▶ [Set exercise] Copy the records below without any change, starting at the line containing "Open Model Railroading category" and ending at the line containing "(x=489, y=412)".
* * * * * * * * *
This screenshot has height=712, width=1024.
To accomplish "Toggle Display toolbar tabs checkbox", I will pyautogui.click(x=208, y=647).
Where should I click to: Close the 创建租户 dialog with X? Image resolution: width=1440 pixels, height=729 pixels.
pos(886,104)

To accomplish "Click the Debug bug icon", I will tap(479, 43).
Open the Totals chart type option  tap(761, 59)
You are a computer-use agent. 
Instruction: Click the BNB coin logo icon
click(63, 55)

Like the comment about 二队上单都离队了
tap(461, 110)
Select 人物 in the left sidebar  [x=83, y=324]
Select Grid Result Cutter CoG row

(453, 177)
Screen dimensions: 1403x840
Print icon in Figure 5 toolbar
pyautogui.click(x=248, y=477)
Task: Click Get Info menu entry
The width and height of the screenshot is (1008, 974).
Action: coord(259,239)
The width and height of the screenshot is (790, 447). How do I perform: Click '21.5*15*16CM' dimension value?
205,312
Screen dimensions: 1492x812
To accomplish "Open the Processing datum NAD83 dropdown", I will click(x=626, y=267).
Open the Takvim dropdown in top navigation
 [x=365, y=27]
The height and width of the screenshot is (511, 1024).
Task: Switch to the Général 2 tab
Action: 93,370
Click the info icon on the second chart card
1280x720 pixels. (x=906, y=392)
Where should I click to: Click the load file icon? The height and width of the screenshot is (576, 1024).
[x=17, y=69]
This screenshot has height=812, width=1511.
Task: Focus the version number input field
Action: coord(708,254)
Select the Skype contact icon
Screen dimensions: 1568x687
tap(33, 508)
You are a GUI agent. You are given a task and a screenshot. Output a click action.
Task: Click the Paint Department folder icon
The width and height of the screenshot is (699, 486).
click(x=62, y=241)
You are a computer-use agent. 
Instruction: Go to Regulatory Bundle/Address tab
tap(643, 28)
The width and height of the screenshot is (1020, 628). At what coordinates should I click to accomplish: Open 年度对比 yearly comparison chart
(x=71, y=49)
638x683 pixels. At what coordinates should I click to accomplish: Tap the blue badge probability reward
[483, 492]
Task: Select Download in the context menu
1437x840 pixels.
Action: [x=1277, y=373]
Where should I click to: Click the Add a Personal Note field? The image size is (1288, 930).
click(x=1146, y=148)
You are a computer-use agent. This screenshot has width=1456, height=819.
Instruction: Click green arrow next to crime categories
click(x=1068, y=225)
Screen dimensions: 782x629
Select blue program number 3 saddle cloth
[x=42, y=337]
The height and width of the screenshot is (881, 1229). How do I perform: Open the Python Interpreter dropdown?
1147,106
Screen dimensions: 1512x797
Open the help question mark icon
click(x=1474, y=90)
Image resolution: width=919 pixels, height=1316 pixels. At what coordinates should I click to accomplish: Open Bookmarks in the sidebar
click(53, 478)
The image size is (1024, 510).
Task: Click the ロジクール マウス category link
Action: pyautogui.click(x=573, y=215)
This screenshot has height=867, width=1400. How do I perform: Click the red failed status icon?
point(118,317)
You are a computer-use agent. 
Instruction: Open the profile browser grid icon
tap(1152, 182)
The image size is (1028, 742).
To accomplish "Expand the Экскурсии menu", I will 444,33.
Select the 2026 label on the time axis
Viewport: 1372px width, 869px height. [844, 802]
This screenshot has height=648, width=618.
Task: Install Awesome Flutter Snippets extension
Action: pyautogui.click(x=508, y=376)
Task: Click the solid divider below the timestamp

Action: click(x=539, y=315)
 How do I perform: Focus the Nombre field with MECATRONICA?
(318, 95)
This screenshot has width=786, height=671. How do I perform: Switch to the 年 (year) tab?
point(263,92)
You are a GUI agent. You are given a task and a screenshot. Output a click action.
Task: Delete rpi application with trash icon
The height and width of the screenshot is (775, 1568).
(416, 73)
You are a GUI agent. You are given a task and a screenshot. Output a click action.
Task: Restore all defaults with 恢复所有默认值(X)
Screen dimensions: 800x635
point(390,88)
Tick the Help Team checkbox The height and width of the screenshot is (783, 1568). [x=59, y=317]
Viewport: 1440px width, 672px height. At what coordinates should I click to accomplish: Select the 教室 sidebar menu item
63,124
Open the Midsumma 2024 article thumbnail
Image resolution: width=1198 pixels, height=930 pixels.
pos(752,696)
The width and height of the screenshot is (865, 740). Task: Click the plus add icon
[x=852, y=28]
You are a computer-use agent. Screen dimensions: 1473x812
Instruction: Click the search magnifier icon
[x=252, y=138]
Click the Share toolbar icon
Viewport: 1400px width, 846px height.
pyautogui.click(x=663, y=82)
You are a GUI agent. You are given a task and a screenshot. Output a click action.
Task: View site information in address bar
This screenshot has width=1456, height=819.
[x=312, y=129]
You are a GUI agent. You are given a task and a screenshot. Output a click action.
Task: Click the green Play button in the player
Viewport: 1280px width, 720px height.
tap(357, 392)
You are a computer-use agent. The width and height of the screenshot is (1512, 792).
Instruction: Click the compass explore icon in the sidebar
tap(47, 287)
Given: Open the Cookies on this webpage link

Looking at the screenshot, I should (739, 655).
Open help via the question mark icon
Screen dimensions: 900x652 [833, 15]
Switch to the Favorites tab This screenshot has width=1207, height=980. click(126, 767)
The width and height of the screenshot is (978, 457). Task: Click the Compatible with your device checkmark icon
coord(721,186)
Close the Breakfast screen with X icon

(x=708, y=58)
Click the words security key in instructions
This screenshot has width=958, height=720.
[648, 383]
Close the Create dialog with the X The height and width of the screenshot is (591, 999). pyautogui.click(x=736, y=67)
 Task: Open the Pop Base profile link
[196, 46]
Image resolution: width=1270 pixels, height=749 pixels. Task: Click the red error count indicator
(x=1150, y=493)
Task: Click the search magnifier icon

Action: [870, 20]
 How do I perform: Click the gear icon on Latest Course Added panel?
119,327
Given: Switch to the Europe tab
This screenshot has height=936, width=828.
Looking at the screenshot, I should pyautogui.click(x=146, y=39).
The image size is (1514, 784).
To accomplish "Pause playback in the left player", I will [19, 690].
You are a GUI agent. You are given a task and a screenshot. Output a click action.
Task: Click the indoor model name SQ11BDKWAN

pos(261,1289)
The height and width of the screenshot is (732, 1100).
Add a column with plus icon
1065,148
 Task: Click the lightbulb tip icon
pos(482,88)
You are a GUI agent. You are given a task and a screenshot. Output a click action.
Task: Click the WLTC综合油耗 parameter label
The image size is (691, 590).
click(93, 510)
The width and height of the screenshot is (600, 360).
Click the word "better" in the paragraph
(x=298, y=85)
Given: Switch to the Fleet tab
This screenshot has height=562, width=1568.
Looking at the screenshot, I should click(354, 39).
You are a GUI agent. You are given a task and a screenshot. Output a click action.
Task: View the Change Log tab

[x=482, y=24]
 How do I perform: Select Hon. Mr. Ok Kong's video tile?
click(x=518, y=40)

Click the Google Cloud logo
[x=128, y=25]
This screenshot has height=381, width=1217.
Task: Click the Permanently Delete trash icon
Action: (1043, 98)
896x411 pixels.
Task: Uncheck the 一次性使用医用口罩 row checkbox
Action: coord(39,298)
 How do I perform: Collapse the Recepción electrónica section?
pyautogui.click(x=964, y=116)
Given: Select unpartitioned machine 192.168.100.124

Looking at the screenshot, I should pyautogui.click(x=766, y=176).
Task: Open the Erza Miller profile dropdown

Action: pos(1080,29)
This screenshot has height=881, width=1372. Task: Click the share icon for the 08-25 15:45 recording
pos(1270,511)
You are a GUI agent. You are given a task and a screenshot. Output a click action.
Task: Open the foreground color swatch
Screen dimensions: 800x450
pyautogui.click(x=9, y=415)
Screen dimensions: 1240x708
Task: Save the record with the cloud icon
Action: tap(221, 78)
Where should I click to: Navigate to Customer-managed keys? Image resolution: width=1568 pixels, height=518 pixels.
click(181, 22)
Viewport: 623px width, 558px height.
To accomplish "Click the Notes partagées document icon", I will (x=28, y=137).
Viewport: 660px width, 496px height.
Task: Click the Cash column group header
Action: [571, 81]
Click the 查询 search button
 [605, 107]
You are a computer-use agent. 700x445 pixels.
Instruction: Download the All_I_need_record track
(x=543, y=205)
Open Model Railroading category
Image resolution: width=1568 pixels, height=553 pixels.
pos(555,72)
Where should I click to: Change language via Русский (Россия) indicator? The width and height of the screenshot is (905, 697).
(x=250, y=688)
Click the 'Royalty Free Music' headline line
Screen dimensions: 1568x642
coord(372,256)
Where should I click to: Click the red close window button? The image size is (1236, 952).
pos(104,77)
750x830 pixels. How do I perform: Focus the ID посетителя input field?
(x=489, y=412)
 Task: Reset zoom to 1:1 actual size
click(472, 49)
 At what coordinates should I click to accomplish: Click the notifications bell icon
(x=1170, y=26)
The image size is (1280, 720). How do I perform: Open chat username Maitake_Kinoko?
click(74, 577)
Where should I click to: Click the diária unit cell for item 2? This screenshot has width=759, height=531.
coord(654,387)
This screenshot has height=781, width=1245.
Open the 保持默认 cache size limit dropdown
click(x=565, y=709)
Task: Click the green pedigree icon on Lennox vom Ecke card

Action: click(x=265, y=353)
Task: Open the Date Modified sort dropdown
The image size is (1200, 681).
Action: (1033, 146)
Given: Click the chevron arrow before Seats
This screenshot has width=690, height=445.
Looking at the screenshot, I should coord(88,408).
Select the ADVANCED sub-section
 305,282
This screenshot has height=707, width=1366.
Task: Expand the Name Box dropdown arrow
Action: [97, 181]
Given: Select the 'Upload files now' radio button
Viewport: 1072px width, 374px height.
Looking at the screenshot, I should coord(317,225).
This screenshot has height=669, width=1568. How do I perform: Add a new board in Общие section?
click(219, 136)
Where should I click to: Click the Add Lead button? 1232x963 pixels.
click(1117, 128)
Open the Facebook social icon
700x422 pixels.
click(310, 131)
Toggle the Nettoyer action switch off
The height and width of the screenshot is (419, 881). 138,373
* * * * * * * * *
▶ [Exercise answer]
Open Model Railroading category
Image resolution: width=1568 pixels, height=553 pixels.
pos(555,72)
Where should I click to: Change language via Русский (Россия) indicator? The width and height of the screenshot is (905, 697).
(x=250, y=688)
Click the 'Royalty Free Music' headline line
Screen dimensions: 1568x642
coord(372,256)
Where should I click to: Click the red close window button? The image size is (1236, 952).
pos(104,77)
750x830 pixels. How do I perform: Focus the ID посетителя input field?
(x=489, y=412)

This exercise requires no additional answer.